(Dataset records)
•••
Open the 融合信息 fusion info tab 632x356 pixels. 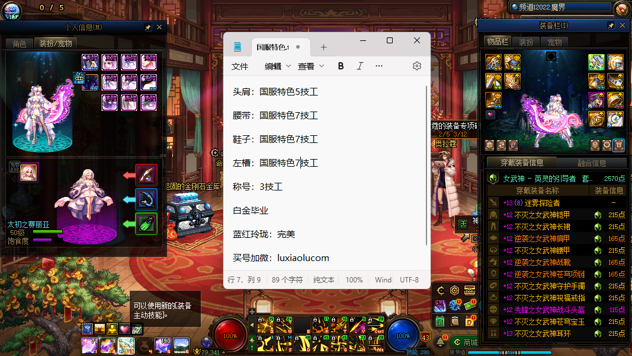click(592, 163)

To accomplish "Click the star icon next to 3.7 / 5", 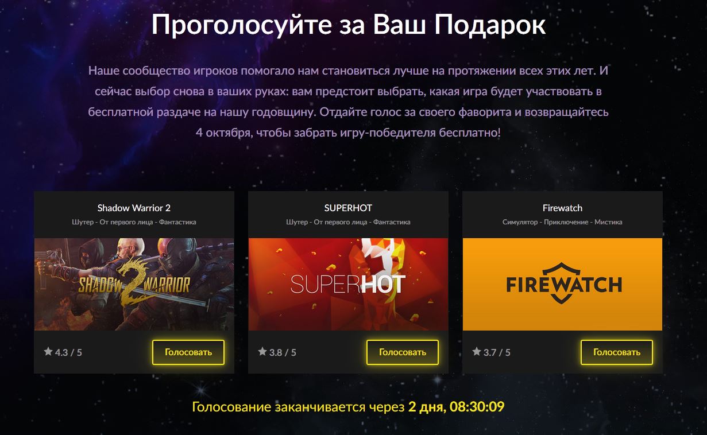I will pyautogui.click(x=477, y=351).
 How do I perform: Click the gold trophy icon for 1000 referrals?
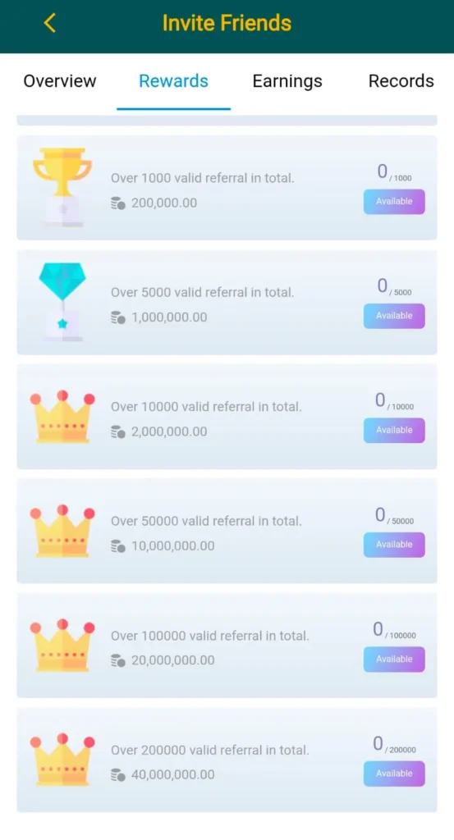click(x=62, y=187)
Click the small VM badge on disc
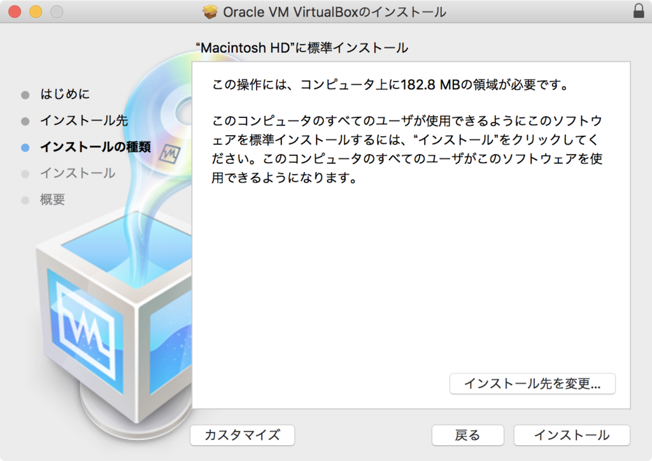652x461 pixels. point(169,154)
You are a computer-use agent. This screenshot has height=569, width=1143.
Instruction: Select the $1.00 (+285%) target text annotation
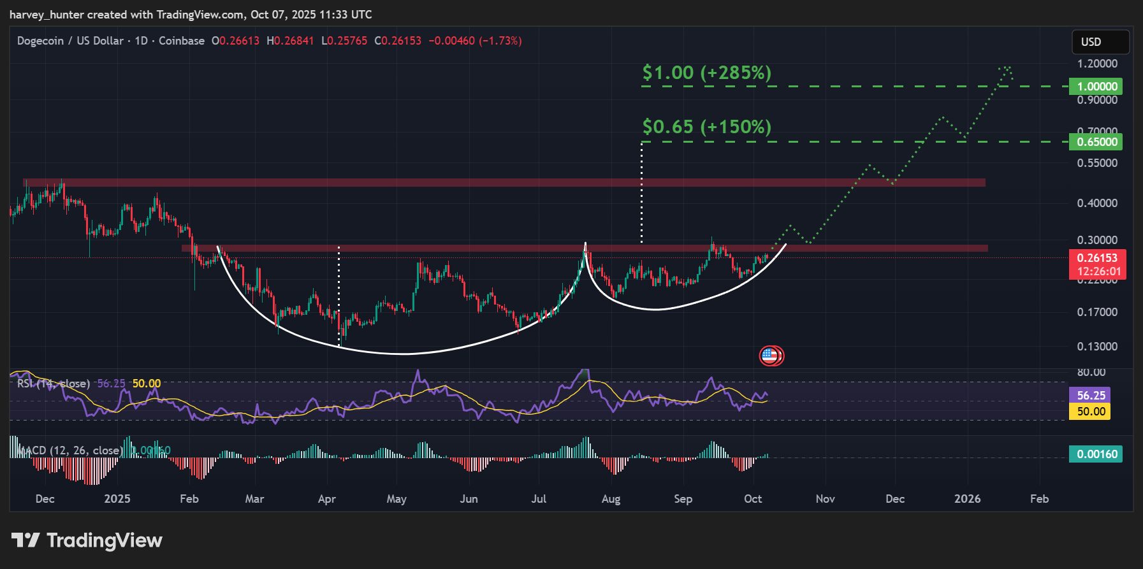706,73
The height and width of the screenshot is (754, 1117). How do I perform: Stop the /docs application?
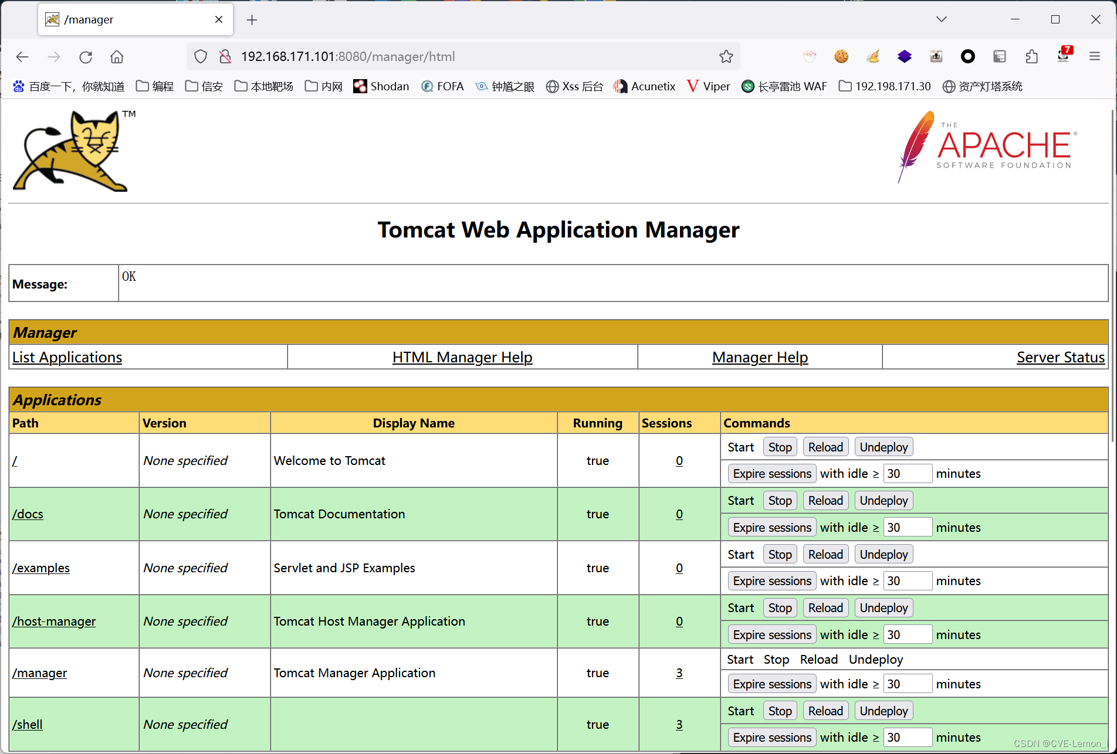click(780, 500)
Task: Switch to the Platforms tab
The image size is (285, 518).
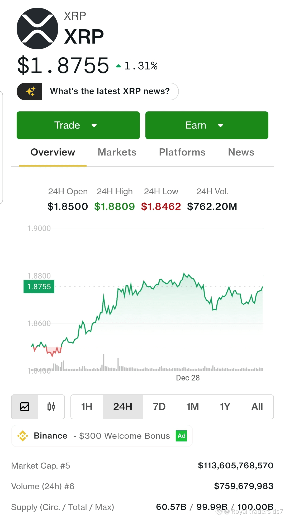Action: point(182,152)
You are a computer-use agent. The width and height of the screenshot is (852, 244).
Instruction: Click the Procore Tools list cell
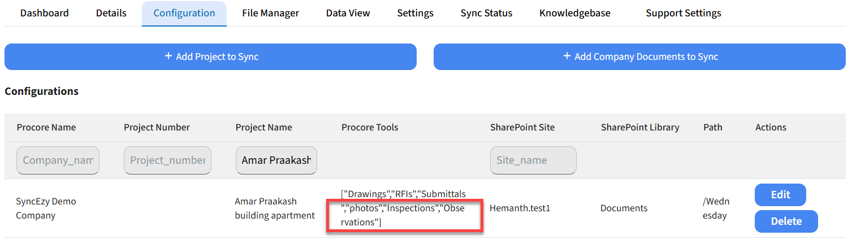(404, 208)
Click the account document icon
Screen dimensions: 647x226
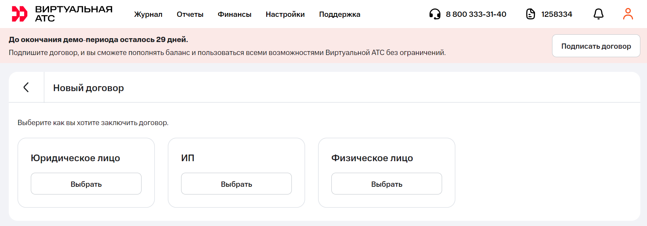tap(531, 14)
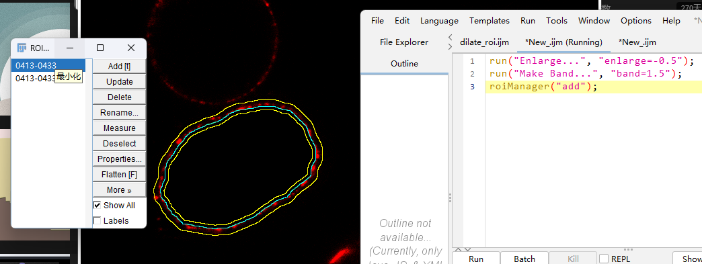Open the Templates menu
Screen dimensions: 702x264
pos(490,21)

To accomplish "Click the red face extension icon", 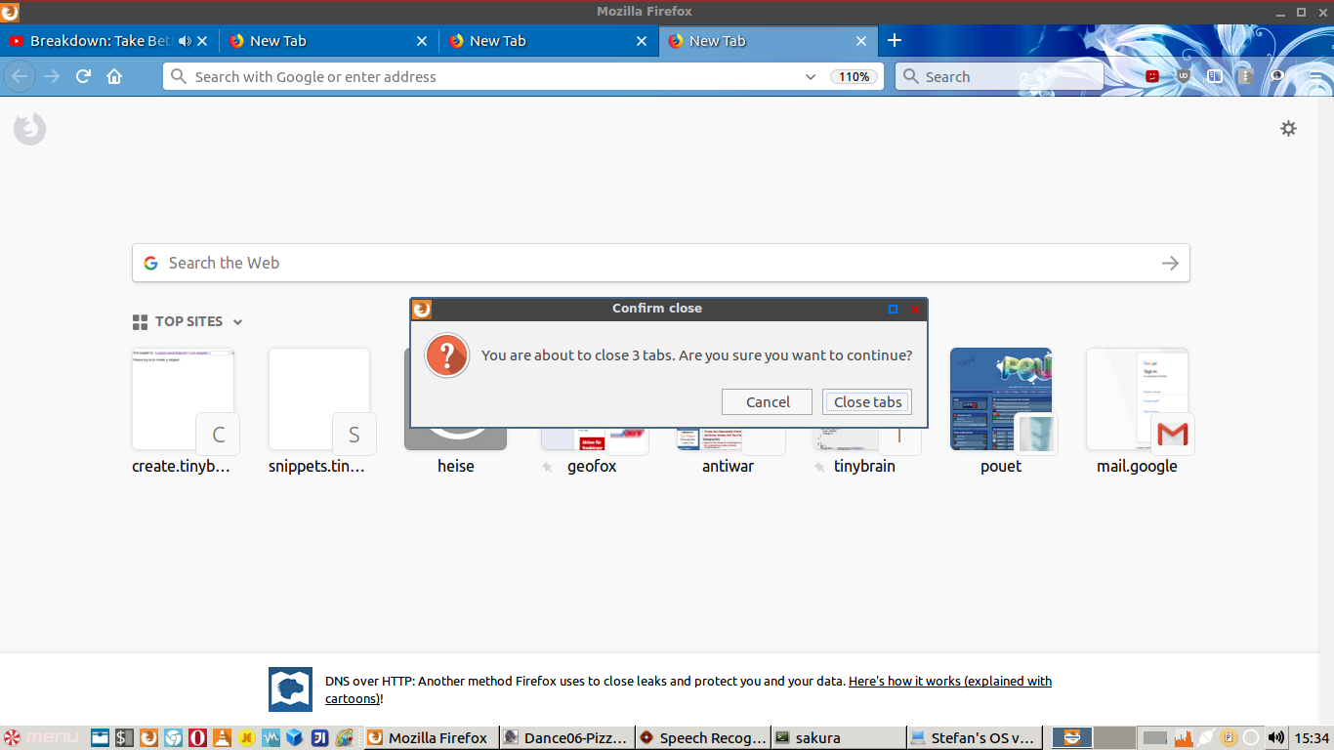I will pyautogui.click(x=1152, y=76).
•••
▶ **SET PROBLEM**
Render the item lines starting at the one containing "You are a computer-use agent. The" and ending at the one containing "pos(490,21)" as a JSON list of strings, one string per line with blank lines omitted. Leave the pictures out of the answer.

▶ **WRITTEN RESPONSE**
[
  "You are a computer-use agent. The width and height of the screenshot is (852, 244).",
  "Instruction: Click the Procore Tools list cell",
  "(404, 208)",
  "Click the account document icon",
  "Screen dimensions: 647x226",
  "tap(531, 14)",
  "Open the Templates menu",
  "Screen dimensions: 702x264",
  "pos(490,21)"
]